Inspired by her brother's death, Klostreich did her thesis in college on CTE and particularly its presence in the brains of former athletes. Klostreich said she was studying behavior analysis before her brother's death. She said she was deciding between the mental health impacts and head trauma in those who served in the U.S. armed forces and athletes. According to a February 2023 study from the Boston University CTE Center, researchers from the CTE center have diagnosed the brains of 345 former NFL players with CTE out of the 376 brains studied.

In recent years, many former athletes have spoken publicly and addressed their mental health struggles, including U.S. Olympic gymnast Simone Biles and Miami Heat forward Kevin Love.

"Top athletes that are coming out and saying I'm talking to somebody, you should too, like a Michael Phelps," Klostreich said. "He comes out and says it, Michael Phelps comes out and says I have mental health issues, I talk to somebody. He's helping to lessen the stigma. But you know what helps lessen the stigma? Parents, parents help lessen the stigma, having parents talk to their kids and saying it's OK."

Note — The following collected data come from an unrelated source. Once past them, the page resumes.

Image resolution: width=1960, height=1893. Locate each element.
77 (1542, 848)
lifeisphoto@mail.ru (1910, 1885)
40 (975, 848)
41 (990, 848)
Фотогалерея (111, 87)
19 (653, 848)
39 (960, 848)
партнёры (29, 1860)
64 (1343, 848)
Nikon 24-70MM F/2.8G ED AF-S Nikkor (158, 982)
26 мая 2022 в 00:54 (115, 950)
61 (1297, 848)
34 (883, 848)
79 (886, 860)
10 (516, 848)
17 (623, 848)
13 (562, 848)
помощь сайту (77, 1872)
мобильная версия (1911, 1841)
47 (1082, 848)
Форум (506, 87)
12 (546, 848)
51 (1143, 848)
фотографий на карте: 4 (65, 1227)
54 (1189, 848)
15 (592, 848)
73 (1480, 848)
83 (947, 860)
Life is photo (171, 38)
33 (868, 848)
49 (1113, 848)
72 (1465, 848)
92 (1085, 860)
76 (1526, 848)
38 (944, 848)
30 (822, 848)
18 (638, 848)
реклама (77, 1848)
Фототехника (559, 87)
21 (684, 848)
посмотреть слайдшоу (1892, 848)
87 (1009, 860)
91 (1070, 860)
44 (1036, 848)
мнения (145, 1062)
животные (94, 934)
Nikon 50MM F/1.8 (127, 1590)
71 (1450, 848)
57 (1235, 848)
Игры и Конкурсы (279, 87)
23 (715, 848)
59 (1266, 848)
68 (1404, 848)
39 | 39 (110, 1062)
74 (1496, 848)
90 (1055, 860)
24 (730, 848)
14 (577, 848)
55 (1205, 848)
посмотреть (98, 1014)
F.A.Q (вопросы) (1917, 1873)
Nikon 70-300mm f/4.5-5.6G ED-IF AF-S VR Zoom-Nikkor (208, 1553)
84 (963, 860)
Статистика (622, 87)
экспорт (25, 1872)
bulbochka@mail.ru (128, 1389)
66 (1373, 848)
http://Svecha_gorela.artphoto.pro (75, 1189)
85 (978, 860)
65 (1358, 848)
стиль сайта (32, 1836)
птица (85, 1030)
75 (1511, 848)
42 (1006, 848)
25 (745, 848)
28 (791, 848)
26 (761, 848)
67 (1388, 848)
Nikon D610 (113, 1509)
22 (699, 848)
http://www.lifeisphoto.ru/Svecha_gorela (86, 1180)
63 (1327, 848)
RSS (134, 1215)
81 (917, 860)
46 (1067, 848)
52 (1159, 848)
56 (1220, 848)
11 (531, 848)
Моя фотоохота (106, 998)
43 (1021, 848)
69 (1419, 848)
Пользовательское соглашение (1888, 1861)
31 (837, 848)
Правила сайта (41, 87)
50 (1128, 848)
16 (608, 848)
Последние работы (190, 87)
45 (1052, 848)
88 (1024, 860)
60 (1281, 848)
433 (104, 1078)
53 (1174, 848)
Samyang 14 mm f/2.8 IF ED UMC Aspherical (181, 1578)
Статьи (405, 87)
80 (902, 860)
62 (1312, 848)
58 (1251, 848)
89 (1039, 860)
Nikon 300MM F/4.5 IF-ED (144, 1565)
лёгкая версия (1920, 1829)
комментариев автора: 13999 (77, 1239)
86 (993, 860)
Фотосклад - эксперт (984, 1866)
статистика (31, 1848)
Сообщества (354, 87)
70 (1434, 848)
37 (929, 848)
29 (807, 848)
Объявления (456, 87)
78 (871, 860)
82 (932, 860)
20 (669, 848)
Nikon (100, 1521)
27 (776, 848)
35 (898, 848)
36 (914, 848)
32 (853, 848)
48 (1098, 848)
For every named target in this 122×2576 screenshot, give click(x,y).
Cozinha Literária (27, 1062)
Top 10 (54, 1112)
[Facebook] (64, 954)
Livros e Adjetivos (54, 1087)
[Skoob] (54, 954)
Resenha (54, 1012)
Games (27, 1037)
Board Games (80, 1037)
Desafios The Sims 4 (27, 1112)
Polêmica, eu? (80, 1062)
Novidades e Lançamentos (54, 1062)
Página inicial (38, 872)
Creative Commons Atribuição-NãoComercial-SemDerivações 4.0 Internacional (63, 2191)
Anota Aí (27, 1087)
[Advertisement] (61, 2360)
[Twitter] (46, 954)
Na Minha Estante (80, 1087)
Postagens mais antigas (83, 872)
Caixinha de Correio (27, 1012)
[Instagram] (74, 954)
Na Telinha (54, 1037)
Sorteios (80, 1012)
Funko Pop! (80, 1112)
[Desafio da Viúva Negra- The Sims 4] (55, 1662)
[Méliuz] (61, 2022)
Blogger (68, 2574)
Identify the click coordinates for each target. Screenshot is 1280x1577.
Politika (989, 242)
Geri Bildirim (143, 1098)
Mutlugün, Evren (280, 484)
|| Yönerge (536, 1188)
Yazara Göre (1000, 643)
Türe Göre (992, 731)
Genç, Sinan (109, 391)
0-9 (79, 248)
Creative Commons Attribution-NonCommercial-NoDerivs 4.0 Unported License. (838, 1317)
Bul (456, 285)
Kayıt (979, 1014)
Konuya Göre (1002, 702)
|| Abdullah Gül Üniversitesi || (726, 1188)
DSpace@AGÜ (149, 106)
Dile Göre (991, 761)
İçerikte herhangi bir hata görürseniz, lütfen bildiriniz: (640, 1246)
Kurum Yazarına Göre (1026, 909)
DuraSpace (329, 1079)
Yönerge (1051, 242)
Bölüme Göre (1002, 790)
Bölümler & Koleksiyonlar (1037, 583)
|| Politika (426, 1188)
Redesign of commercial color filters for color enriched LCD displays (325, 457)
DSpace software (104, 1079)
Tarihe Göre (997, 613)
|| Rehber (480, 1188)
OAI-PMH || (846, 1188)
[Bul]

Page Klostreich played football, hockey and baseball and ran track and field during his career at Jamestown High School. During his hockey career, he played at the University of North Dakota and Ferris State University (Michigan) before playing professionally for the Toledo Storm in the East Coach Hockey League.

During his career, Jodi Klostreich said her brother developed an addiction to painkillers.

"But, you get injured, you become a liability, that starts impacting you, now what are you gonna do," Klostreich said. "You're gonna take more pills, you're gonna drink more to get back on the ice to play better, start suiting yourself up. The problem with him is that's what he did, just to be on the ice, just to be able to play, the concussions continue to happen, the protocol was not very good back then, not like it is now, the regulations of prescriptions pills weren't good like it is now.

"They didn't have the protocols so he continued to use, addictions started, the acute systems started to become chronic, that's when stage one of CTE started," she said. "He started to become unbalanced, his speech started to slur, he started having memory loss."

Despite her knowledge of head trauma, Klostreich said she let her son, Logan, play hockey and her daughter, Jensyn, play soccer but she was very strict about sitting out when they received blows to the head. Klostreich said Logan came one concussion away from having to retire from the sport. During her time coaching high school hockey in upstate New York, she said she was very careful with her athletes and had them sit out after a big hit while they figured out whether or not they are concussed.

Klostreich recalled a heartwrenching final conversation with her brother before his death in which he pleaded for help. Klostreich said he was suffering from balance issues, slurred speech and ringing in his ears, which he said only dissipated when he was drinking alcohol.

Klostreich said she learned after her brother's death about the impact that he made in other people's life. Klostreich estimates 1,000 people reached out to her to console her and reminisce about the impact that Page made on their lives.

"When he died I was floored how many coaches and former athletes alone reached out to me," Klostreich said. "I don't even know how they got my number, they got my email address, they reached out by Facebook, through high school athletes that played against him, played with him, college athletes, athletes over in Europe that played with him, players that played with him on the Toledo team, athletes that I didn't even meet, I've never met them in my life. His housing parents that housed him for junior hockey, I've never met them, they reached out."